L’histoire s’engage comme celle du Voyage de Chihiro, mais les pages nous entraînent vite du côté de Saw et de Squid Game ! Nous sommes à bord d’une voiture familiale conduite par Kenji, accompagné de sa jolie épouse Misa et de leurs deux ados, Rin et Ritsu, 13 et 16 ans. Où vont-ils ? Mystère. Le papa a préparé une surprise pour le week-end et la météo semble au beau fixe mais d’un coup, Kenji semble ne pas se souvenir de la destination qu’il a choisie ni de l’itinéraire à emprunter… Bientôt ils s’égarent sur une route de campagne et débouchent aux portes d’« Happy Land », un parc d’attractions inconnu où les accueille un drôle de type caché derrière un masque de lapin. Entrez, profitez, à Happy Land, tout est gratuit ! Incroyable, n’est-ce pas…
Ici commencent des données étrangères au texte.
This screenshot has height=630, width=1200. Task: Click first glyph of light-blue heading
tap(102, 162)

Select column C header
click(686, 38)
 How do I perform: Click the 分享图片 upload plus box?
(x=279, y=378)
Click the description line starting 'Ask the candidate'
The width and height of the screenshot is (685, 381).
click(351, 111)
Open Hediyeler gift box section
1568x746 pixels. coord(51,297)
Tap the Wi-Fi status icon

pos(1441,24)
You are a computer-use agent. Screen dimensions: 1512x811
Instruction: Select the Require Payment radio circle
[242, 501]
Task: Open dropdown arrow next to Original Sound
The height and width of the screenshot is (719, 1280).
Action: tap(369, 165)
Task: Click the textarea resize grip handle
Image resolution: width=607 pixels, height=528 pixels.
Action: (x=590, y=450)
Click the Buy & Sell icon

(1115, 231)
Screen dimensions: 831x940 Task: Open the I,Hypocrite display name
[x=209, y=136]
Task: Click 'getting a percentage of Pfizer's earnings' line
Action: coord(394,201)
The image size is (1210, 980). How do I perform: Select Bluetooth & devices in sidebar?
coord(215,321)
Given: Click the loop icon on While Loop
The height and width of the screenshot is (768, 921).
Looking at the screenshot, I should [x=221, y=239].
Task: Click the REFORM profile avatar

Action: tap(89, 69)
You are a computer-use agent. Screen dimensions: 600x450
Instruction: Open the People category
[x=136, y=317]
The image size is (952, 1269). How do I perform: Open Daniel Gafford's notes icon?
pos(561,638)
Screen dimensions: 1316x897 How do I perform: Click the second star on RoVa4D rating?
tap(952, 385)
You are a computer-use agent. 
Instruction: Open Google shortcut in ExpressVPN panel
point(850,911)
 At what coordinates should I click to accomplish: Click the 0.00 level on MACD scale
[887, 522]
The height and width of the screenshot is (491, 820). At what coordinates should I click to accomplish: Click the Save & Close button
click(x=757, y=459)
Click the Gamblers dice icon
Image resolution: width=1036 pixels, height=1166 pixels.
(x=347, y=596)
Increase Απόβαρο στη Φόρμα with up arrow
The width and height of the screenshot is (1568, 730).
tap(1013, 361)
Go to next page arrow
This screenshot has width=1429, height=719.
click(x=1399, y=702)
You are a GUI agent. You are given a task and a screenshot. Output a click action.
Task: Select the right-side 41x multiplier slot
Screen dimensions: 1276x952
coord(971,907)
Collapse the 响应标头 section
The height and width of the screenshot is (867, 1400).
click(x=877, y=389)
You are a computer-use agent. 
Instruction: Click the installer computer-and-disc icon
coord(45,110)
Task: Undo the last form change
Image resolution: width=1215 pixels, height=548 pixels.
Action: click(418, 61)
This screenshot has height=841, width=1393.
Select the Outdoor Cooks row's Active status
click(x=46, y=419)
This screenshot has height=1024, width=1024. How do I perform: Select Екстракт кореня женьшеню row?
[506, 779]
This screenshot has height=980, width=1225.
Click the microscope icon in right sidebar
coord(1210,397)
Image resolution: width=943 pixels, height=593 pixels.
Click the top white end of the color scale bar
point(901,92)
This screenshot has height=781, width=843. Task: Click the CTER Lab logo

Les deux tomes d’Happy Land sortent simultanément en librairie, il n’y aura pas besoin d’attendre de longues semaines avant d’avoir le second volume en main et de savoir exactement de quoi il retourne, c’est-à-dire de comprendre les raisons de l’existence de ce parc de cauchemar où les manèges sont tous piégés. Une fois monté à bord du grand huit ou dans les tasses à café, il n’y a qu’une façon d’en sortir indemne : il faut soulager sa conscience en hurlant à la cantonade un secret qu’à aucun prix on n’aurait révélé. Kenji et sa famille devront tous y passer, et ça ne va pas être triste. Le mangaka aux manettes, Shingo Honda, tire à balles réelles sur les faux-semblants, sur les hypocrisies diverses et quotidiennes, sur les rancœurs enfouies et les gros mensonges qu’on raconte aux autres autant qu’à soi-même pour que la vie et la comédie humaine puissent continuer (l’obsession de la performance et la tyrannie de l’image sociale en prennent aussi pour leur grade, ce qui n’est pas mal non plus). Et si les héros de l’histoire, contraints et forcés, ont le cran de déballer leur quintal de linge sale sur la place publique, il n’en va pas forcément de même avec les autres personnages, citoyens anonymes précipités dans les affres sanglants des attractions du parc. Un très bon manga d’horreur, prenant, bien rythmé, dont les passages gore incommodent beaucoup moins que le contenu dérangeant et misérable, accompagné de torrents de larmes — et des sarcasmes du « lapin » ! —, des nombreuses confessions forcées.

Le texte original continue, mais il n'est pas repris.